Trevor Law hasn't gone after the restaurant chains for Proposition 65 violations. But the restaurants still feared becoming targets of lawyers. Often 17200 cases are linked with Proposition 65 cases.
The attorney general decided to take up the fight on Proposition 65 seafood-related lawsuits after Irvine-based Consumer Defense Group Action, represented by Anthony Graham of Graham & Martin LLP, also of Irvine, filed a suit against Darden and Brinker in Orange County Superior Court.
Under state law, private groups must notify the attorney general of their intent to sue. The attorney general has 60 days to file its own suit. In this case, Lockyer did file two suits. Consumer Defense dismissed its suit.
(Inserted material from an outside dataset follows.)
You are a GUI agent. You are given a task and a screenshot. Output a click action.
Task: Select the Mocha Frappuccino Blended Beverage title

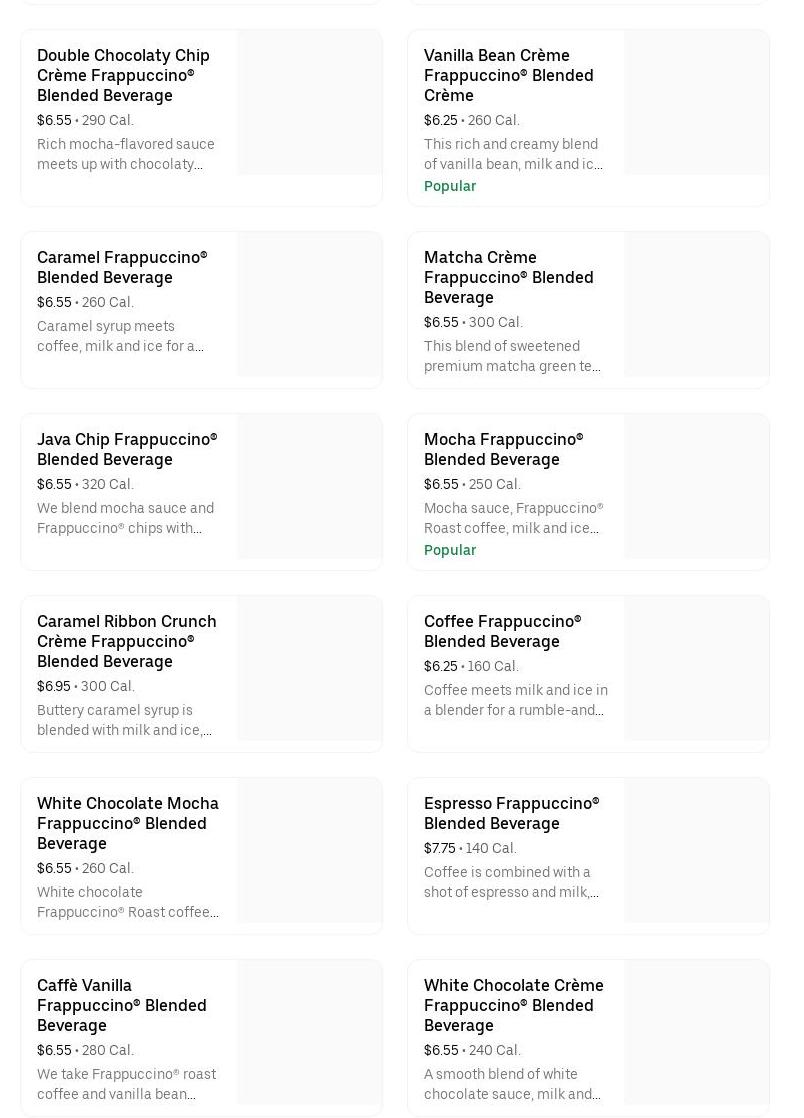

"We made the decision to withdraw because the attorney general wanted to take the case and can obviously adequately represent the interests of the people of the state in this matter," Graham said.
Lockyer approved an interim warning sign in April that the California Restaurant Association is "suggesting all restaurants post, in particular those establishments serving fish and seafood," Dunlap said in an April memo. To comply with Proposition 65, the warning sign must be 8.5 by 11 inches and posted in a "clear and reasonable" manner where food is served.
It reads: "Warning: Chemicals known to the state of California to cause cancer or birth defects or other reproductive harm may be present in foods or beverages sold or served here."
"That's a tough one to swallow," said Ed Lee, director of planning for Wahoo's Fish Taco. "That's what's going to kill everybody."